Xoople’s raise is one of the larger deep tech rounds to come out of Spain in recent years, and it lands in a moment that the European space and defence investment community has been accelerating. Nazca Capital, which led the Series B, runs Spain’s largest private equity fund specialised in aerospace and defence, a fund that also received a €294 million commitment from CDTI and a €40 million investment from the European Investment Fund. The investor composition of the Xoople round,government-backed funds, European private equity, and Endeavor Catalyst, which focuses on high-impact technology entrepreneurs, reflects the persistent tension in European technology between deep technical ambition and the capital required to realise it: the funding is patient, multi-source, and has a public interest dimension that pure venture rounds often lack.

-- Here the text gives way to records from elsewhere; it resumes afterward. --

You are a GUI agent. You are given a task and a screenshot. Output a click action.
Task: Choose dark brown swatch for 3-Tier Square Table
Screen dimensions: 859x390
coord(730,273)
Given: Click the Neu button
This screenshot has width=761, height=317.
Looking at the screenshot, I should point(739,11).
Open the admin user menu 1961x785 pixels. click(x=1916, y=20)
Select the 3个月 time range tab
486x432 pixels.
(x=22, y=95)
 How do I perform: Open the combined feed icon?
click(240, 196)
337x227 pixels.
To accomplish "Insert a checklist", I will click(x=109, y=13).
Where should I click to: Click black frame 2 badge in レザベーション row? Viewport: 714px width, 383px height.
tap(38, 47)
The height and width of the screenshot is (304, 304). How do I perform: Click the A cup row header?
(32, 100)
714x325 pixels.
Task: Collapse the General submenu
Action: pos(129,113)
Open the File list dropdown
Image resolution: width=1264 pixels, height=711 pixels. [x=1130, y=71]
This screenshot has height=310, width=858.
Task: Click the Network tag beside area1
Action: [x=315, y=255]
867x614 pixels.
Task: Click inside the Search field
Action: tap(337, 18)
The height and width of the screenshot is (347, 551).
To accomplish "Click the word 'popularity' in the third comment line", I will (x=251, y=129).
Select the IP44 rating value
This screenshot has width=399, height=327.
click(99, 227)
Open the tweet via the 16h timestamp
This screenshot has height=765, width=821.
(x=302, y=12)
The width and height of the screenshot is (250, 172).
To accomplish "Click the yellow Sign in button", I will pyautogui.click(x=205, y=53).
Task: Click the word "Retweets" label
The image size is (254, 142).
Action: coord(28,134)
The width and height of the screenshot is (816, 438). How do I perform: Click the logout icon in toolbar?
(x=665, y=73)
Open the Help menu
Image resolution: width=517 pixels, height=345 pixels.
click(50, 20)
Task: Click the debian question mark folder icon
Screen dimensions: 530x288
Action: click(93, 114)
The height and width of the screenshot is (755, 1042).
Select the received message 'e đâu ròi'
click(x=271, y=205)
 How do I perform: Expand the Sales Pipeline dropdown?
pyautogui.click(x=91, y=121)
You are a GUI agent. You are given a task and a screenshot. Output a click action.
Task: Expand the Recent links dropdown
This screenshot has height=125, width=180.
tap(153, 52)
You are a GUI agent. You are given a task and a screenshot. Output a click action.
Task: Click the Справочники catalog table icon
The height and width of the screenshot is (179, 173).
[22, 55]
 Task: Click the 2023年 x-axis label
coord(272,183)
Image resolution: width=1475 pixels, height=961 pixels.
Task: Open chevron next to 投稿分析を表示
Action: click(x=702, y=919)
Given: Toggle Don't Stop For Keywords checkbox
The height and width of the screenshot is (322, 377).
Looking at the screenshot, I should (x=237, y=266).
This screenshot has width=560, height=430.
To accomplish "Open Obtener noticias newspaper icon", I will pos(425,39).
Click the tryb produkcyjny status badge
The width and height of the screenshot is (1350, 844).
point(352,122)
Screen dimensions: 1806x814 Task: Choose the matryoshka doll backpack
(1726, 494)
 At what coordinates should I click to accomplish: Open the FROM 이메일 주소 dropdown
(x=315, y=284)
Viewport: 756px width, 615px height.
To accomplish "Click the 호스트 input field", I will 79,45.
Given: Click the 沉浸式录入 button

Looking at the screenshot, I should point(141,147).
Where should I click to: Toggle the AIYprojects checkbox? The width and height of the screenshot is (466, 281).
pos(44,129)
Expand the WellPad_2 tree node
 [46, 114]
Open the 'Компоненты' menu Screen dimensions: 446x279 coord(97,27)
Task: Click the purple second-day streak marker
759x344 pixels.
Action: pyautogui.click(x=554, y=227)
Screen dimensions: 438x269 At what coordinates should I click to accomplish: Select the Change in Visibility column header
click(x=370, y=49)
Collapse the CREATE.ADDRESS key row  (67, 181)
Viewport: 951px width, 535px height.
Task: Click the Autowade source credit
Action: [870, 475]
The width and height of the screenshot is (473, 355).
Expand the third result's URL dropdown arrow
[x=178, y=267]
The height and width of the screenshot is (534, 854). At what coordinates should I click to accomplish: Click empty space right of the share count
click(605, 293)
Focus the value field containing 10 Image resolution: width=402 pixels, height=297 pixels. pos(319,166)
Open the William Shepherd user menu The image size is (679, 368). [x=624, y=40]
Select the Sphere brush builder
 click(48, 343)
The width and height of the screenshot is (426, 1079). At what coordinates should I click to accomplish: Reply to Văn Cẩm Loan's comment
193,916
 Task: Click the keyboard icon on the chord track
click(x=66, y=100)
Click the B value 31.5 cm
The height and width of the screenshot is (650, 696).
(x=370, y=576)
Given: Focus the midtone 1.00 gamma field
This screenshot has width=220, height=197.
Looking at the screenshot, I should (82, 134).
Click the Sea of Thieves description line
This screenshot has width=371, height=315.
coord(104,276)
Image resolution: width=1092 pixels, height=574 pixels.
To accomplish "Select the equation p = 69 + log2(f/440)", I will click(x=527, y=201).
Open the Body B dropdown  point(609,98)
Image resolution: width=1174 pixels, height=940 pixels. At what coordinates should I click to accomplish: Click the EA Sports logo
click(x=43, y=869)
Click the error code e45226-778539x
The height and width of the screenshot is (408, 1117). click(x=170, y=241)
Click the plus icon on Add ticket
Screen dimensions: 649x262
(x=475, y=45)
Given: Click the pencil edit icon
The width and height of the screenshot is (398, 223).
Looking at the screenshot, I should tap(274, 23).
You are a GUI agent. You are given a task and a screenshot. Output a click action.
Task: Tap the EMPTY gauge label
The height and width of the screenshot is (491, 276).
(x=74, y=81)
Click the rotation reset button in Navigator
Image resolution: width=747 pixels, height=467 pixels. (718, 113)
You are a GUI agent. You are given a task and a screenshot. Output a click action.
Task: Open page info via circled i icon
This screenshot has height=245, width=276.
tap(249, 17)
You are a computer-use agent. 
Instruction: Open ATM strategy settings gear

The earth observation market was valued at $7.04 billion in 2025 and is projected to reach $14.55 billion by 2034, growing at just over 8% annually. Xoople is betting that as AI models grow more capable and more dependent on real-world data, the market for continuous, structured Earth surface intelligence, rather than periodic imagery, will grow faster than that aggregate. A year in which the appetite for AI applications in climate, infrastructure, and environmental risk grew considerably provided the validation Xoople needed; the $130 million is the bet that the second half of the decade will prove it right at scale.